At Harare Sports Club, November 7, 9, 10, 11, 12. New Zealand won by 177 runs. Toss: New Zealand. Test debuts: D. H. Brain; D. J. Nash.
Zimbabwe lost their record as Test cricket's only unbeaten nation in their third match. Panic and despondency - for no apparent reason - combined with a match-winning six for 50 from Patel saw them collapse for 137 on the final day. It was New Zealand's first Test victory in 11 Tests since they beat Australia at Wellington in 1989-90 and their first away from home since they beat India at Bombay in 1988-89.
New Zealand substituted Dion Nash for Doull, who had succumbed to a stress fracture of the back. After Crowe won the toss, he chose to bat and justified his confidence in the pitch's suitability to strokeplay with his 14th Test hundred, taking 96 runs between lunch and tea. In all he scored 140 from 163 balls, striking 17 fours and three sixes, and shared 168 in 36 overs with Rutherford for the fourth wicket. Next day, in the limited-overs international which - unprecedentedly - interrupted the Test, he made 94. Resuming the game on Monday, New Zealand lost their last four wickets for 21 runs; Rutherford complained that playing a one-day match in mid-Test innings was too taxing, both mentally and physically.

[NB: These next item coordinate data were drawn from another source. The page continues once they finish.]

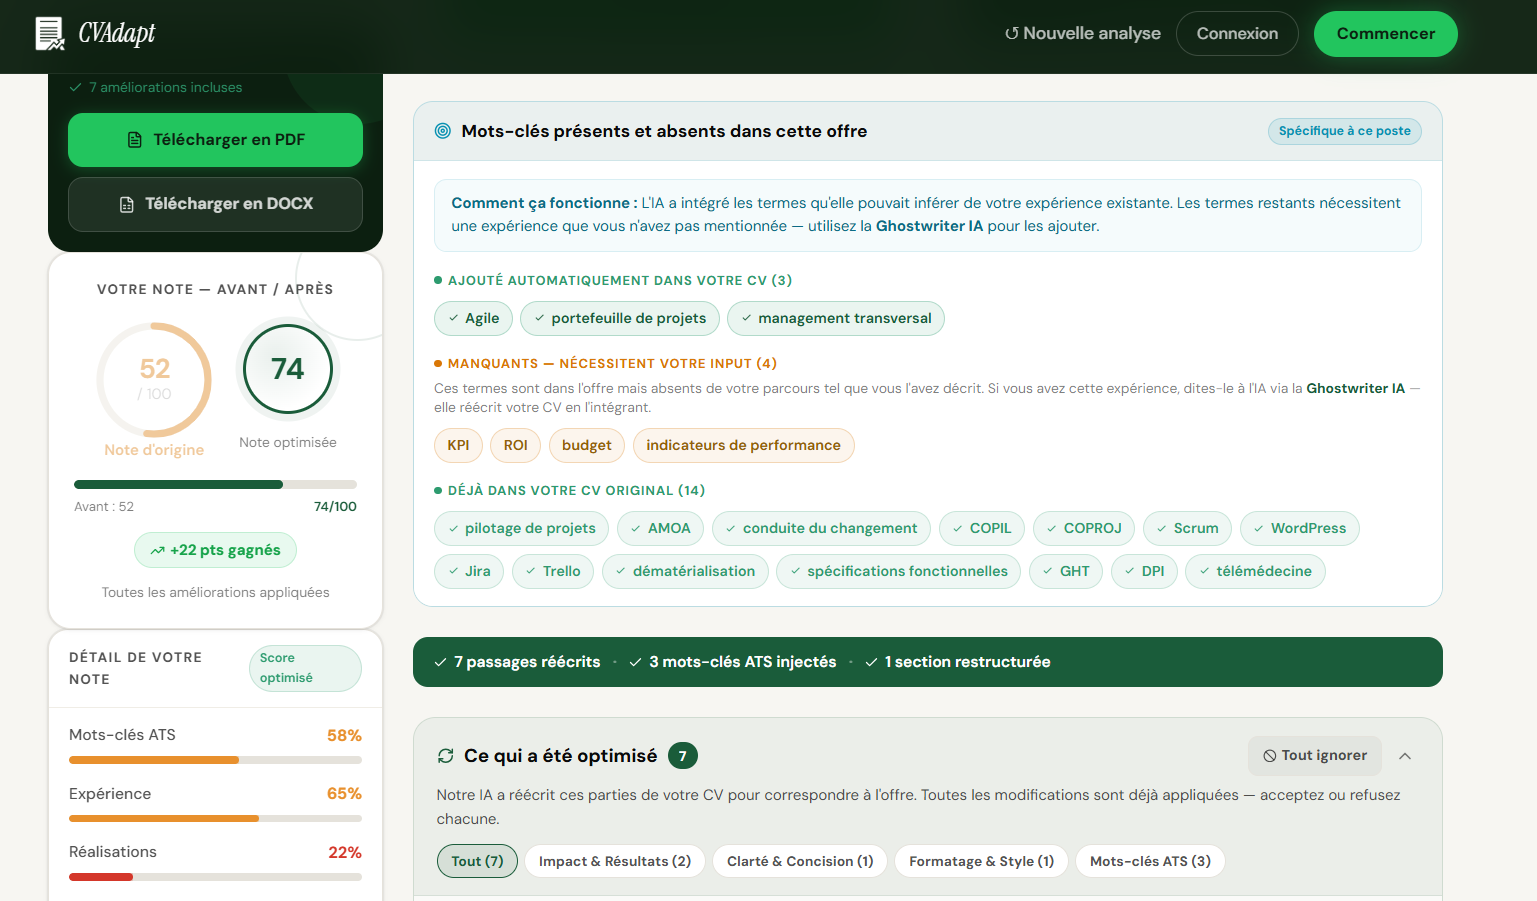The width and height of the screenshot is (1537, 901).
Task: Click the Note optimisée score circle 74
Action: click(x=288, y=369)
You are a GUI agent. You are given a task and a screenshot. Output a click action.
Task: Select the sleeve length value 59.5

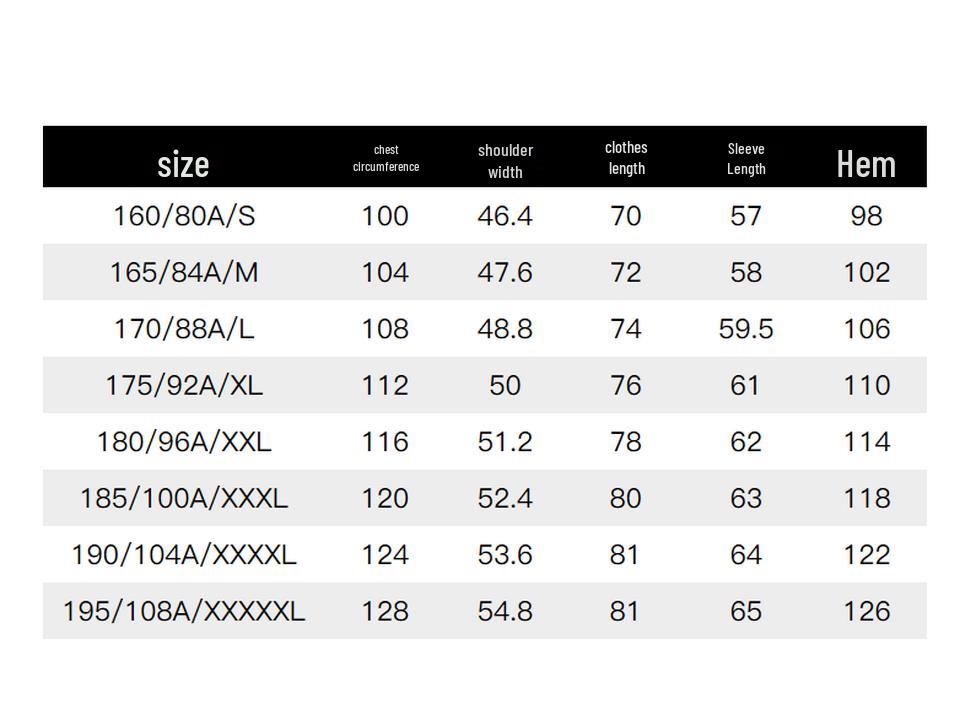[746, 329]
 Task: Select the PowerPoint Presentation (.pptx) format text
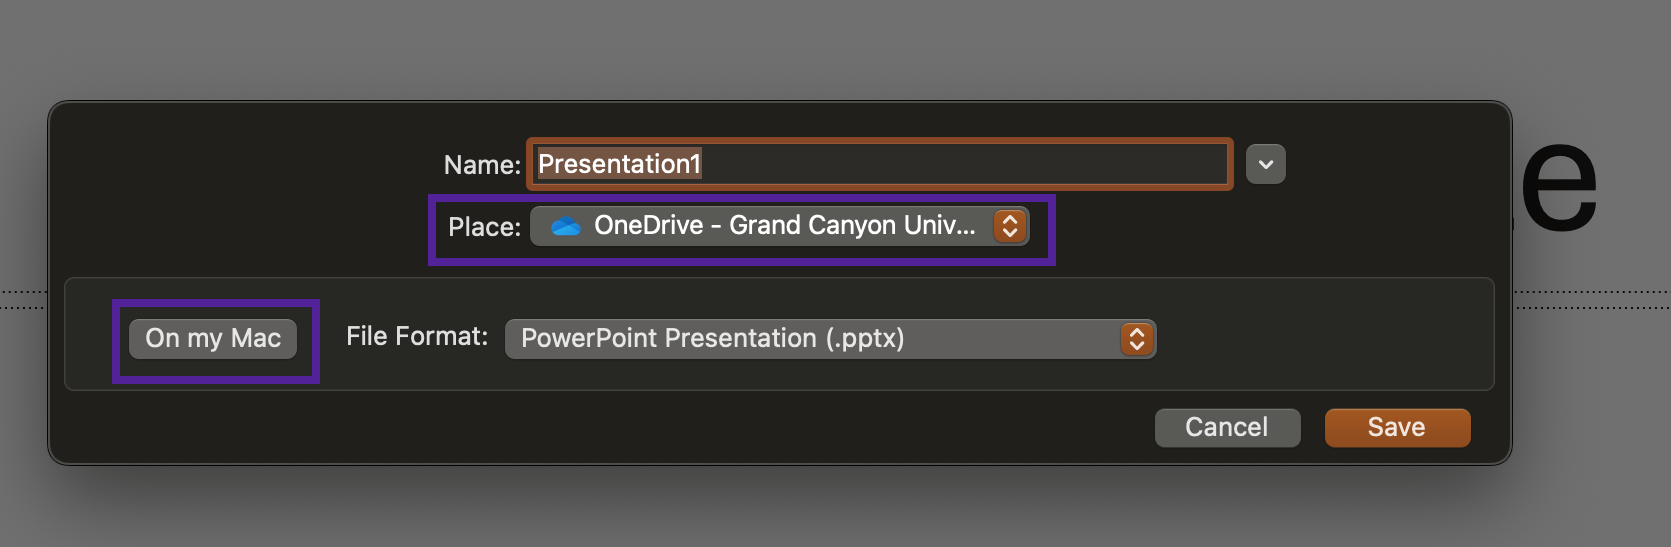pyautogui.click(x=712, y=339)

Zimbabwe recovered from the early loss of Grant Flower through a 107-run stand between Arnott and Campbell, who made his maiden Test fifty. But a burst of three wickets for no runs in seven balls from Su'a put his team back on course on the rain-shortened third day, on the way to his first five-wicket return in Tests. Houghton declared 52 behind and New Zealand set about building a target. Crowe, now limping with ankle and thigh strains, Rutherford and Patel took them to 262 in five and a quarter hours before asking Zimbabwe to score 315 in 71 overs. At lunch the home team were 25 for two, but disaster struck in the afternoon session as they slumped to 94 for eight. Patel had taken five for 32 and when he dismissed last man Traicos in the evening had improved his Test figures for the third match running. Dickie Bird could also celebrate as he became the first umpire to stand in 50 Tests.
Close of play: First day, New Zealand 314-6 (K. R. Rutherford 72*, D. J. Nash 0*); Second day, Zimbabwe 173-3 (A. J. Pycroft 38*, D. L. Houghton 7*); Third day, Zimbabwe 228-6 (A. Flower 8*, G. J. Crocker 8*); Fourth day, New Zealand 187-4 (K. R. Rutherford 57*, D. N. Patel 16*).